Function Compute is integrated with log records. Function Compute stores all function call records and the logs printed in function code into Logstores. You can make a record of function logs by running the logging statements provided by Function Compute. This helps you debug the function and locate problems in the system.

  • You need to configure a Logstore at the service level so that Function Compute sends function logs to the specified Logstore.
  • Function Compute automatically creates and configures a Logstore for functions and services that are created in the Function Compute console.
Programming language Log printing statement in the function code Logging statement provided by Function Compute Reference
Node.js console.log() console.log() Print logs
Python print() logging.getLogger().info() Print logs
Java System.out.println() context.getLogger().info() Print logs
PHP echo "" . PHP_EOL $GLOBALS['fcLogger']->info() Print logs
C# Console.WriteLine("") context.Logger.LogInformation() Print logs

Logs printed by using the built-in log printing statements of programming languages are also collected to Logstores. To facilitate log filtering, each log printed by using the logging statements provided by Function Compute is tagged with a request ID.

# Logs printed by using the built-in log printing statements of programming languages
# print('hello world')
message:  hello world

# Log printed by using the logging statements provided by Function Compute
#'hello world')
message:  2020-03-13T04:06:49.099Z f84a9f4f-2dfb-41b0-9d6c-1682a2f3a650 [INFO] hello world

Log elements

A function execution log contains the service name, function name, the current function version, alias, and code logs.

For example, the data structure of a function execution log is as follows:

__tag__:__receive_time__:  1584072413
__topic__:  myService
functionName:  myFunction
message:  2020-03-13T04:06:49.099Z f84a9f4f-2dfb-41b0-9d6c-1682a2f3a650 [INFO] hello world
qualifier:  LATEST
serviceName:  myService
  • When the execution of a function starts, the system prints FC Invoke Start RequestId: f84a9f4f-2dfb-41b0-9d6c-1682a2f3a650, indicating that function execution starts.
  • When the execution of a function is completed, the system prints FC Invoke End RequestId: f84a9f4f-2dfb-41b0-9d6c-1682a2f3a650, indicating that function execution ends.

Handle errors

Errors in Function Compute are classified into HandledInvocationError and UnhandledInvocationError.

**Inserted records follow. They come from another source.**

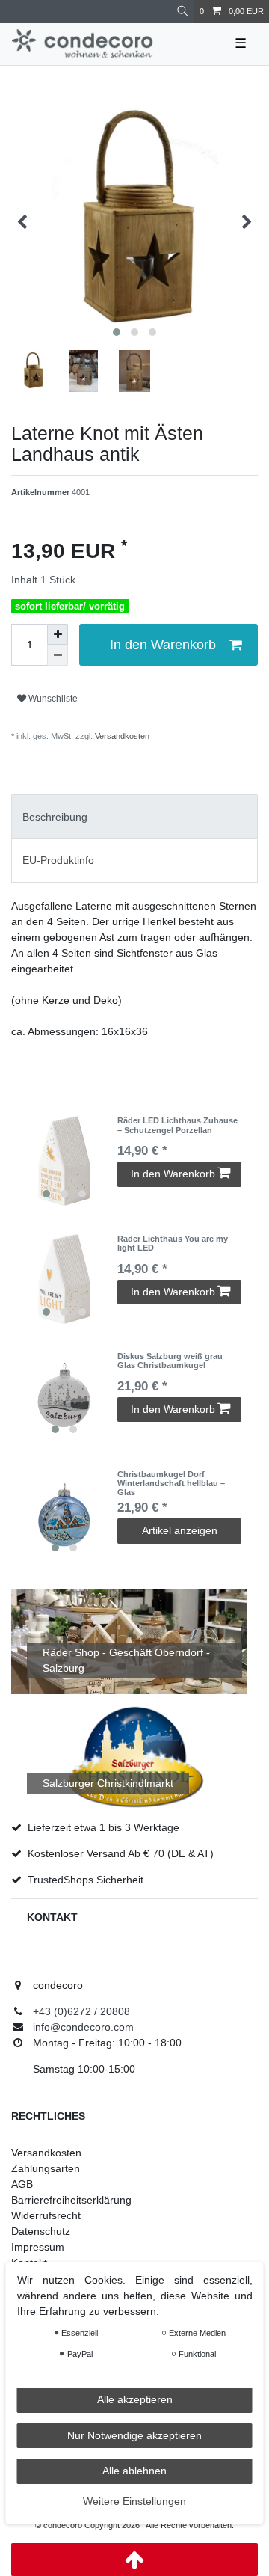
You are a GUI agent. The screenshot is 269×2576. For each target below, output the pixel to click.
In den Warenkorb (163, 644)
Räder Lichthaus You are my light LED (172, 1243)
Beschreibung (54, 817)
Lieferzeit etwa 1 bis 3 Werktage (103, 1827)
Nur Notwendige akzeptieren (134, 2435)
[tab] (134, 816)
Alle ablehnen (134, 2471)
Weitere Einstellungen (134, 2501)
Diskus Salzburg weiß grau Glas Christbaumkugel (170, 1361)
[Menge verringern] (57, 655)
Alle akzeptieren (135, 2399)
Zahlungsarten (45, 2168)
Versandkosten (121, 736)
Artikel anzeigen (179, 1530)
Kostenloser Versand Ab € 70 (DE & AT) (121, 1853)
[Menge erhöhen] (57, 634)
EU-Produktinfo (58, 860)
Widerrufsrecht (46, 2215)
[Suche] (182, 11)
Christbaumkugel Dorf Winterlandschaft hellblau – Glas (171, 1483)
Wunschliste (52, 698)
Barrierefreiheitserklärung (71, 2200)
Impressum (37, 2247)
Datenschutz (40, 2231)
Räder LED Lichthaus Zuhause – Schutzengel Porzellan (177, 1125)
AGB (22, 2184)
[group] (64, 1161)
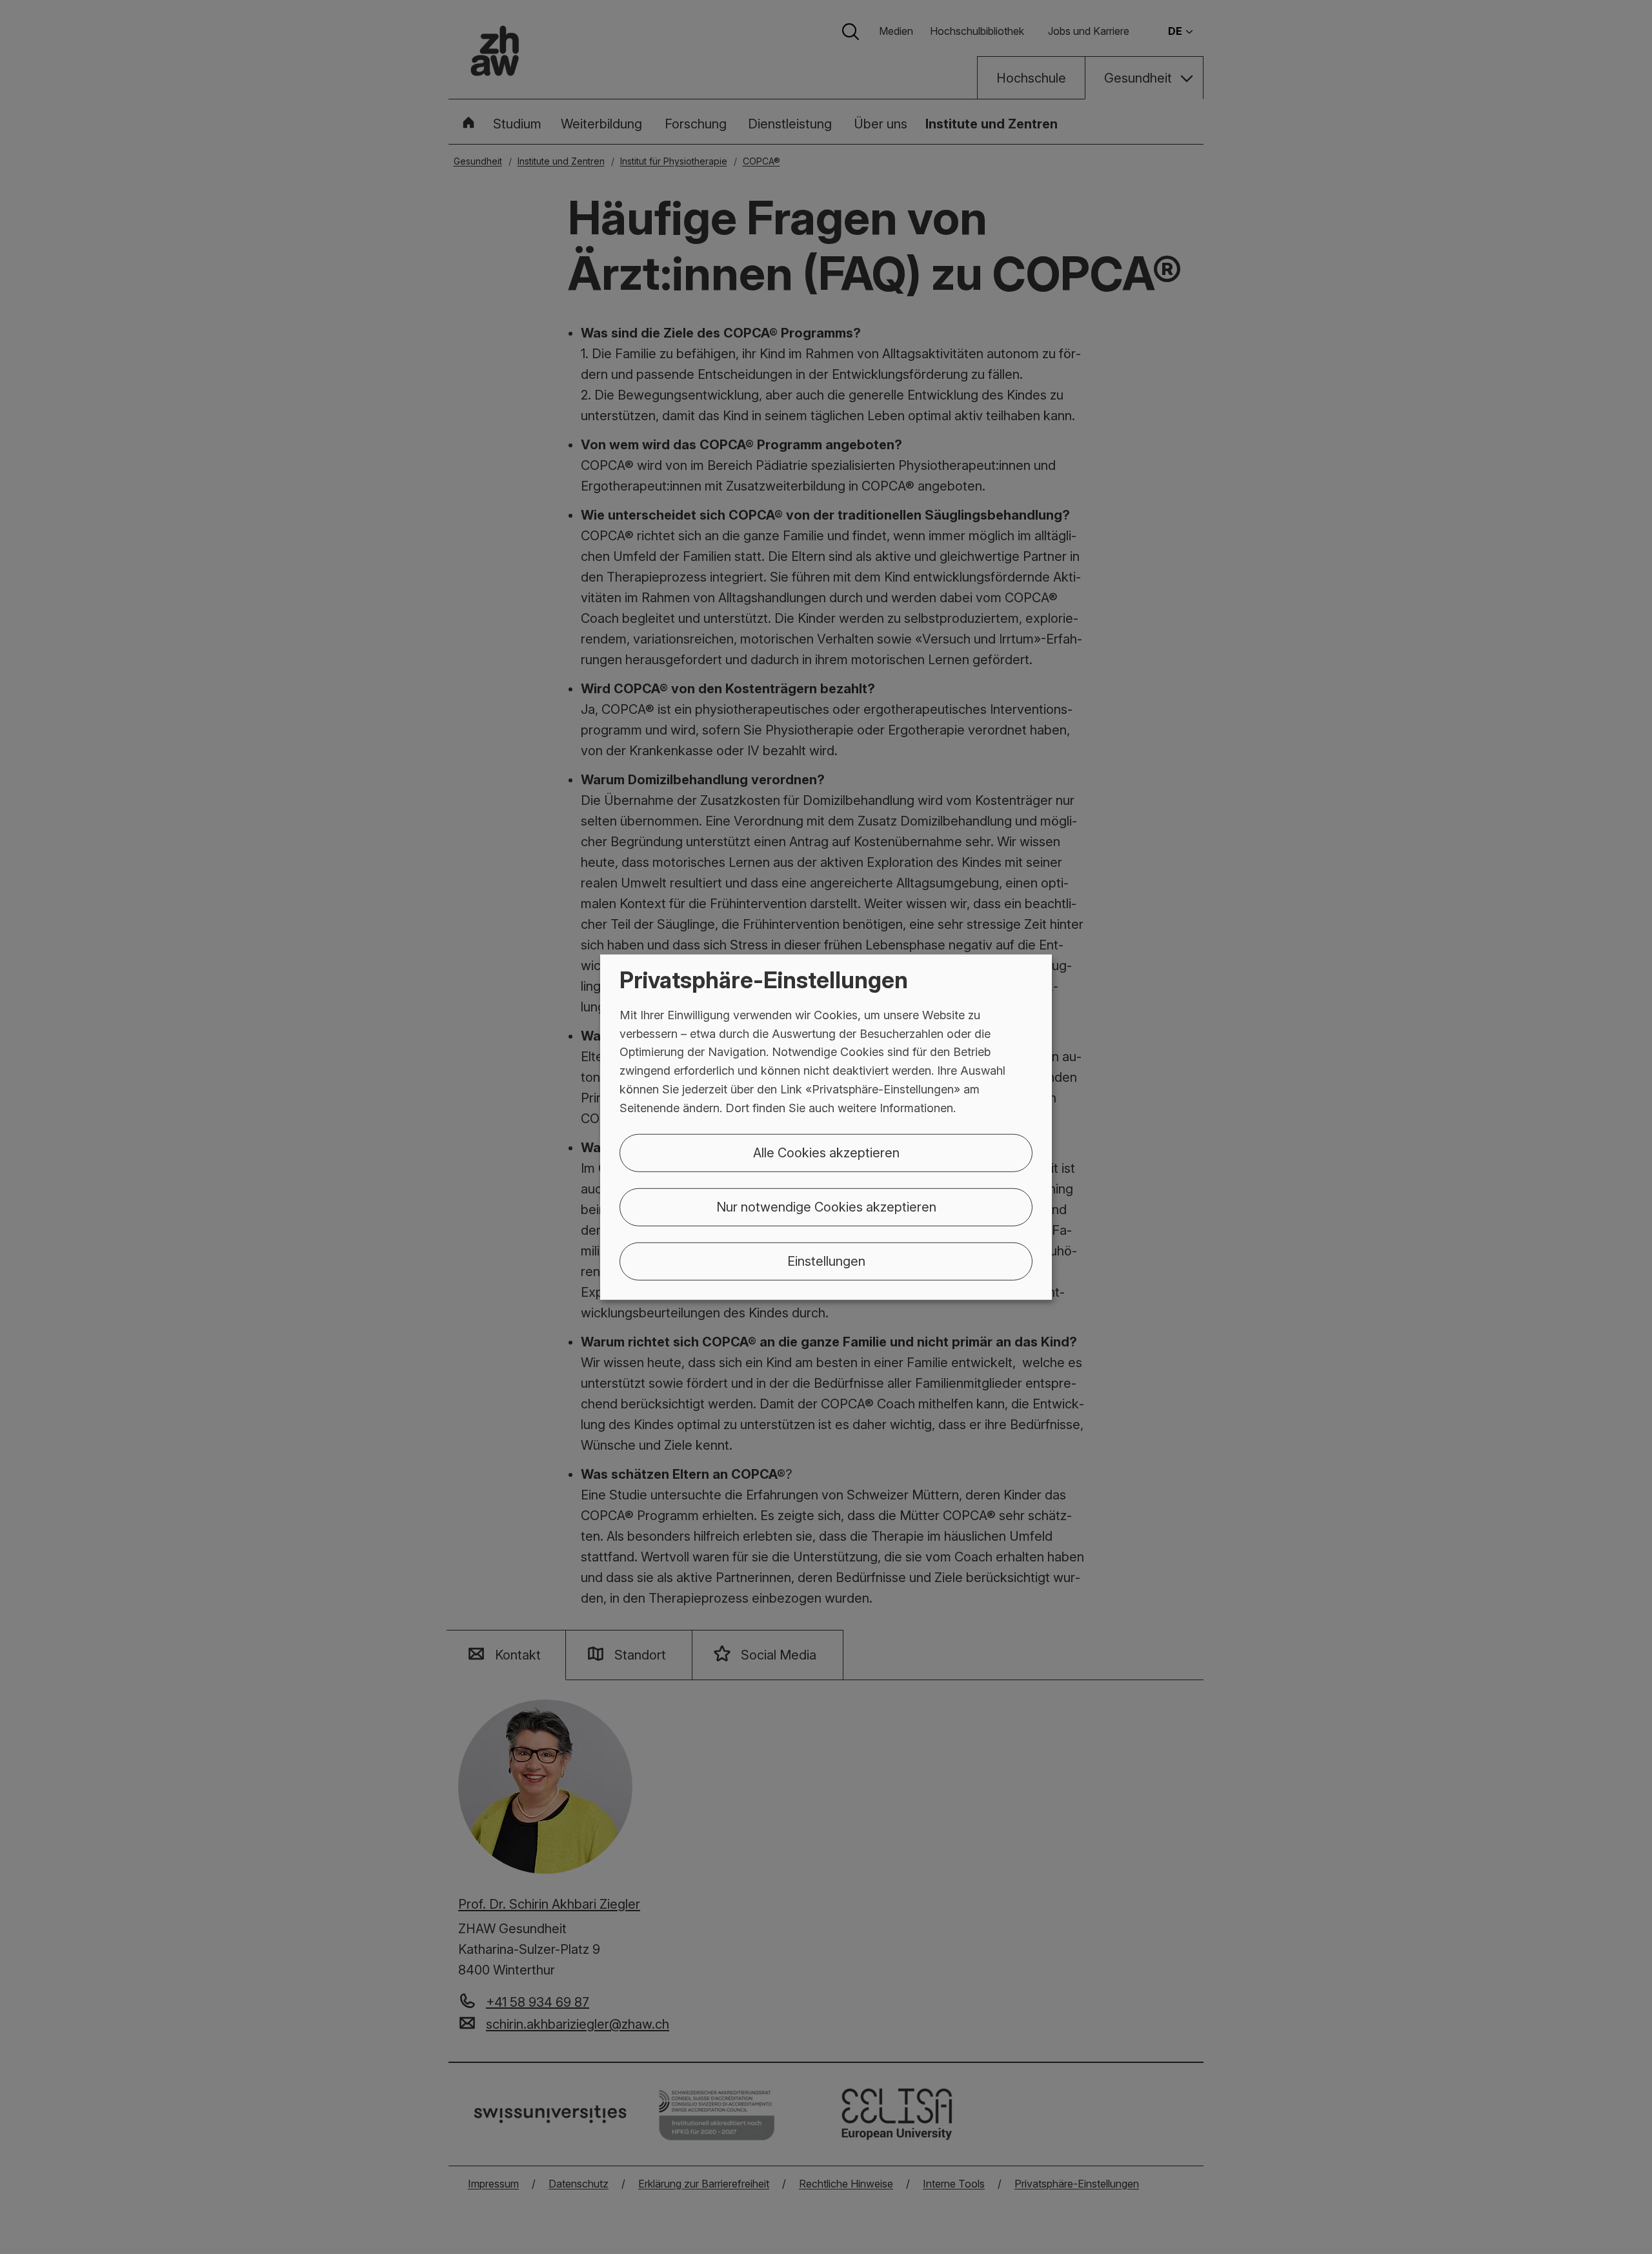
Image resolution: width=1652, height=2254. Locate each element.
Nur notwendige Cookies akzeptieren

  • HandledInvocationError

    Only the errors returned by callback in Node.js functions are of the HandledInvocationError type. Error information is contained in responses.

    'use strict';
      module.exports.handler = function(event, context, callback) {
        console.log('hello world');
        callback('this is error', 'hello world');

    For example, the following information shows a response that contains error information.

    {"errorMessage":"this is error"}          
  • UnhandledInvocationError

    All function errors are of the UnhandledInvocationError type except those of the HandledInvocationError type.

    The stackTrace property of an UnhandledInvocationError error is printed in logs. You can view the logs to find the corresponding StackTrace based on the context.